#### [Aufgabenstellung 1]
Schreiben Sie aus dem Text zur Soester Reformation den Abschnitt ab, der mit den Worten „Stadtreformation Soest“ beginnt und nach den Worten „reformatorischen Kritik rückte.“ endet.

Stadtreformation Soest
Stadtherr: Herzog von Kleve
Reformator: Thomas Borchwede, Gerdt Oemeken
Beginn der Reformation: 1531
Kirchenordnung: 1532
Das reformatorische Potential in Soest wurde durch die Aktion einer Person und ihres Umfelds entfesselt: Thomas Borchwede, Angehöriger des Soester Dominikaner-Konvents, heizte das reformatorische Klima in der Stadt an, indem er am 14. September 1531 am Kaak, dem Pranger der Stadt, ein Spottgedicht gegen den Ablass anschlug. Bei diesem Gedicht handelt es sich um eines der wenigen Zeugnisse aus Westfalen, das den Ablass in den Mittelpunkt der reformatorischen Kritik rückte.

#### [Vorliegende Datensätze]
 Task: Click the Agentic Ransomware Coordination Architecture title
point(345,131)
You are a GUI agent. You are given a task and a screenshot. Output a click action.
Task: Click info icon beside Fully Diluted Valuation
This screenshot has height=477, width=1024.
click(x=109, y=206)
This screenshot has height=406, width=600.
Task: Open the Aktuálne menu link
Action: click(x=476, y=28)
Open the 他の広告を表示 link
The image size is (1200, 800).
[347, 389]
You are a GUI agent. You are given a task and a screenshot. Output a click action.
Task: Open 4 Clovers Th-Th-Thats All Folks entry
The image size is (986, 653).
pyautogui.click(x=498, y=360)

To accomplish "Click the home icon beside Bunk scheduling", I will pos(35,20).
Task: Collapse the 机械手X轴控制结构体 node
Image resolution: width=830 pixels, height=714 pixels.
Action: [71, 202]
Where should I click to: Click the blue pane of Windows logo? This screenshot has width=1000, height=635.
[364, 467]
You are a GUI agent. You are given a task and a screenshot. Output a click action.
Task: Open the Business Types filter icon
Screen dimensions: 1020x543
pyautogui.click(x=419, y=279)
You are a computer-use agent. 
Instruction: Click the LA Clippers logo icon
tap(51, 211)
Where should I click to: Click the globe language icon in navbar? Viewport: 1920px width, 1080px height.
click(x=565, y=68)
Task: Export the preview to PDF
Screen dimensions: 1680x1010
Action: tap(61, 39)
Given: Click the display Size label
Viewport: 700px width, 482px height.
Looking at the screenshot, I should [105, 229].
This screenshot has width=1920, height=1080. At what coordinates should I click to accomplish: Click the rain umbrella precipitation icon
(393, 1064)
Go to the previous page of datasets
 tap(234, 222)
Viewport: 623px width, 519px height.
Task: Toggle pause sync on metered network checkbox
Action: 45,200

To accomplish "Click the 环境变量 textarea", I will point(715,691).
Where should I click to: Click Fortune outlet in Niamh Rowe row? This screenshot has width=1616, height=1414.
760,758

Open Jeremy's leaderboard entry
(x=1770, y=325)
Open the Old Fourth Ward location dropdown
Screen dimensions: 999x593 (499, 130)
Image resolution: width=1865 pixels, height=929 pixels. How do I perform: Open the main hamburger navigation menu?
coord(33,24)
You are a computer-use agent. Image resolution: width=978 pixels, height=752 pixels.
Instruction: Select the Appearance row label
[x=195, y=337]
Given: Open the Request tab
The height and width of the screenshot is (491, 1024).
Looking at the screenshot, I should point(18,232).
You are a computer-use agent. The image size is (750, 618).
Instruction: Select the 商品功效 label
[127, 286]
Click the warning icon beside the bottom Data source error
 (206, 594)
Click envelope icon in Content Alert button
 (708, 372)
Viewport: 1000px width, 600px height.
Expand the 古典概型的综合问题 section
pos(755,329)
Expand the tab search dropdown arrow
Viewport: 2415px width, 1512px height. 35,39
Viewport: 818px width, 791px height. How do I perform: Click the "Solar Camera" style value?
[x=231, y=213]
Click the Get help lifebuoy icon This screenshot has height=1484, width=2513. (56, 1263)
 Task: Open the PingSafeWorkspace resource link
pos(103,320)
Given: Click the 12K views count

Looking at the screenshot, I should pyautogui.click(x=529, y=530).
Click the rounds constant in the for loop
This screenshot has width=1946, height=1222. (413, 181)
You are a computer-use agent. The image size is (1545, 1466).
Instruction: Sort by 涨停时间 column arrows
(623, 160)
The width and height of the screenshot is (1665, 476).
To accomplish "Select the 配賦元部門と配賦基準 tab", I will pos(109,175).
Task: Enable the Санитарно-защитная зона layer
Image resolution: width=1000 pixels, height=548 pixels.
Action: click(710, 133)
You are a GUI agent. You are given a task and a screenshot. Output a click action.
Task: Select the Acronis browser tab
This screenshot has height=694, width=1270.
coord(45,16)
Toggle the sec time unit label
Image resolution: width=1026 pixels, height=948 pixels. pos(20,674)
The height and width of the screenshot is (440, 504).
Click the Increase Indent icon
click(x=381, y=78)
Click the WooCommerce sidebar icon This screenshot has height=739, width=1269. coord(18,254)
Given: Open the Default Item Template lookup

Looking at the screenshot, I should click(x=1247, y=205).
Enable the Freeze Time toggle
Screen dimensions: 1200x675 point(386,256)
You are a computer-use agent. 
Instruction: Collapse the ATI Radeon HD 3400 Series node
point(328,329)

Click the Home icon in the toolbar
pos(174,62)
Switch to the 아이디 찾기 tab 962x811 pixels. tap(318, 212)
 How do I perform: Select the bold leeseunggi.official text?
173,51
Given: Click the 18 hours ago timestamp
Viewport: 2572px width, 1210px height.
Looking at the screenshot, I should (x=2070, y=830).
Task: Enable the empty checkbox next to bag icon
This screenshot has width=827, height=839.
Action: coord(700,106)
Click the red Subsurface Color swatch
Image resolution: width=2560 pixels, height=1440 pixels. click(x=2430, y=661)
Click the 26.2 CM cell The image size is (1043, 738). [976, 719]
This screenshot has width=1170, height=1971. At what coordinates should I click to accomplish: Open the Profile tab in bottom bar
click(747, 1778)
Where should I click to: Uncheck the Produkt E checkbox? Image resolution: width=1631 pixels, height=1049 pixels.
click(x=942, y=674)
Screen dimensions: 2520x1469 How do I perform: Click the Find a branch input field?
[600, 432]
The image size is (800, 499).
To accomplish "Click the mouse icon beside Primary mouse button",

#### [Aufgabenstellung 2]
Ersetzen Sie in den Datensätzen von der Zeile mit „This screenshot has width=1170, height=1971.“ bis zum Ende der Datensätze „Profile“ durch „Account“ und lassen Sie alles Übrige unverändert. Geben Sie nur diese Zeilen in überarbeiteter Form aus.

#### [Fertige Lösung 1]
Stadtreformation Soest
Stadtherr: Herzog von Kleve
Reformator: Thomas Borchwede, Gerdt Oemeken
Beginn der Reformation: 1531
Kirchenordnung: 1532
Das reformatorische Potential in Soest wurde durch die Aktion einer Person und ihres Umfelds entfesselt: Thomas Borchwede, Angehöriger des Soester Dominikaner-Konvents, heizte das reformatorische Klima in der Stadt an, indem er am 14. September 1531 am Kaak, dem Pranger der Stadt, ein Spottgedicht gegen den Ablass anschlug. Bei diesem Gedicht handelt es sich um eines der wenigen Zeugnisse aus Westfalen, das den Ablass in den Mittelpunkt der reformatorischen Kritik rückte.

#### [Fertige Lösung 2]
This screenshot has width=1170, height=1971. At what coordinates should I click to accomplish: Open the Account tab in bottom bar
click(747, 1778)
Where should I click to: Uncheck the Produkt E checkbox? Image resolution: width=1631 pixels, height=1049 pixels.
click(x=942, y=674)
Screen dimensions: 2520x1469 How do I perform: Click the Find a branch input field?
[600, 432]
The image size is (800, 499).
To accomplish "Click the mouse icon beside Primary mouse button",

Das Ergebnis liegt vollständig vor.